The Fly In, Fly Out and Summer Harvest author answers our questions.
Describe yourself in three words?
Small, fiery cupcake.
What three things do you dislike?
Being condescended to. Being taken for granted. That feeling you get when you’re cosy in bed and it’s freezing and you really, really need to go to the loo but don’t want to get cold!
What three things do you like?
That awesome chilli-rush you get after eating a fiery Thai dish. Making people laugh. Walking through puddles while wearing wellies.
What would you like to think people can get from reading your books?
Hopefully a feeling that things can work out for anyone as long as they’re willing to take risks and not look for perfection in life.
What do you think your life will be like 20 years from now?
I don’t even know where I’ll be living next year, so 20 years from now? Hopefully I’m still healthy and relatively sane!
What would you say is your interesting writing quirk?
Is excessively swearing a writing quirk? I’ve been told I’m rather vocal when I’m pottering away at my keyboard!
Where do you get your information or ideas for your books?
Everywhere! My own experience, friends’ experiences, things I read in the paper, podcasts, radio, pure imagination.
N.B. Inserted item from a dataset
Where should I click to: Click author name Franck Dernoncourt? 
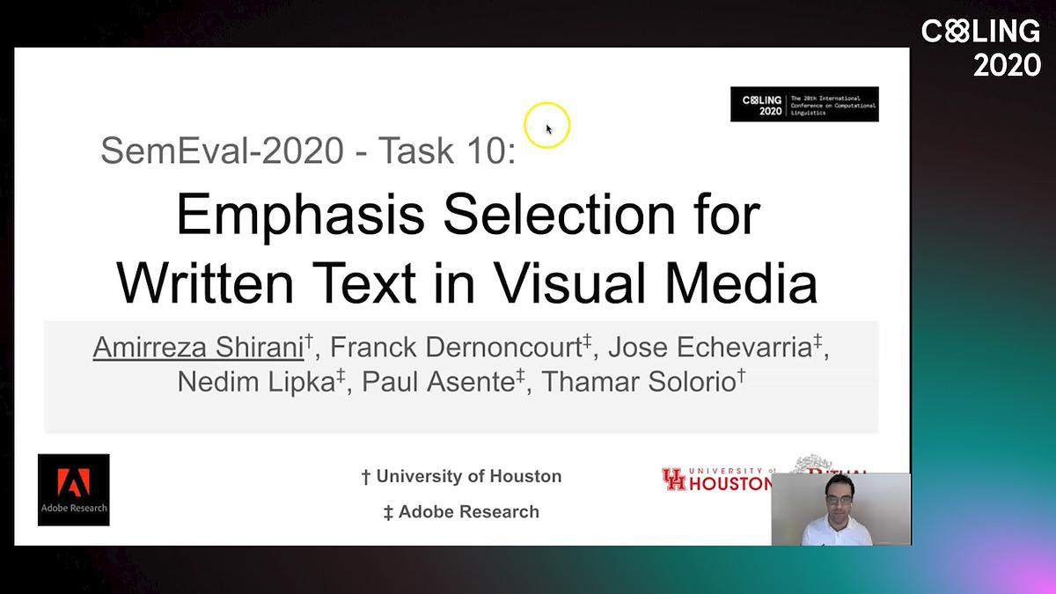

In short, everywhere.
What do you like to do when you're not writing?
Travelling, cooking, spending time with interesting people.
What do you think makes a good story?
Emotion. It doesn’t matter the genre or the length of the tale, as long as it can hook into your emotions and gets you laughing, crying, angry and maybe feeling a little pants-happy as well, it’s a great story.
As a child, what did you want to do when you grew up?
I wanted to be a historian. I ended up almost getting there too, before writing kidnapped me and took me on this wild ride.
If I were for sale the ad would say…
For Urgent Sale: Slightly neurotic author. Is house trained. Can sometimes get over-excited and has been known to bite. Will go to the right buyer who understands the species and who comes armed with an ability to carry long rambling philosophical conversations while liberally pouring wine or cups of tea. Must go to home with some variety of small fluffy animal, which will be necessary for patting and purring duties.
What is your life motto?
Don’t assume anything! A very wise friend of mine who had spent well over a decade as an expatriate in Saudi Arabia and who had supported her husband through surviving cancer three times gave me this advice and I live by it. So many of the world’s dramas come from miscommunication and could be solved by people asking questions rather than making assumptions.
What is your most memorable moment?
I have so many! Let’s go for a funny one. The one that’s currently coming to mind is being yelled at in a Saudi mall by a religious policeman who was wearing a purple robe and platform shoes (using a megaphone) while my friend Aisha was pulling faces behind his back, trying to make me laugh. (I should note that the reason he was telling me off in the first place was because he had decided my laughter was disrupting the mall’s morning tranquillity!)